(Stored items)
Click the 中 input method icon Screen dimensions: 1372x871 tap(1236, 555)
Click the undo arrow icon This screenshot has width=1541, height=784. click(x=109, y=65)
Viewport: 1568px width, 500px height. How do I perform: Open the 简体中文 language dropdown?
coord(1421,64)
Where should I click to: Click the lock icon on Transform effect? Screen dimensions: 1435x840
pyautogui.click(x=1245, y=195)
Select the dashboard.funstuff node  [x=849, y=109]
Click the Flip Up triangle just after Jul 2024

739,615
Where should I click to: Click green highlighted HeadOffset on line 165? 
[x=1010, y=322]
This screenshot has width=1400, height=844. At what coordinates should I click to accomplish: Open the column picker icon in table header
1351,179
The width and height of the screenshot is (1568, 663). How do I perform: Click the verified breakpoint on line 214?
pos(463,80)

> **What the task requires**
Each line from the one that includes "The width and" down to the close of the records above is to be given again exactly, and no other line is to appear.

> **Result of this exercise**
The width and height of the screenshot is (1568, 663). How do I perform: Click the verified breakpoint on line 214?
pos(463,80)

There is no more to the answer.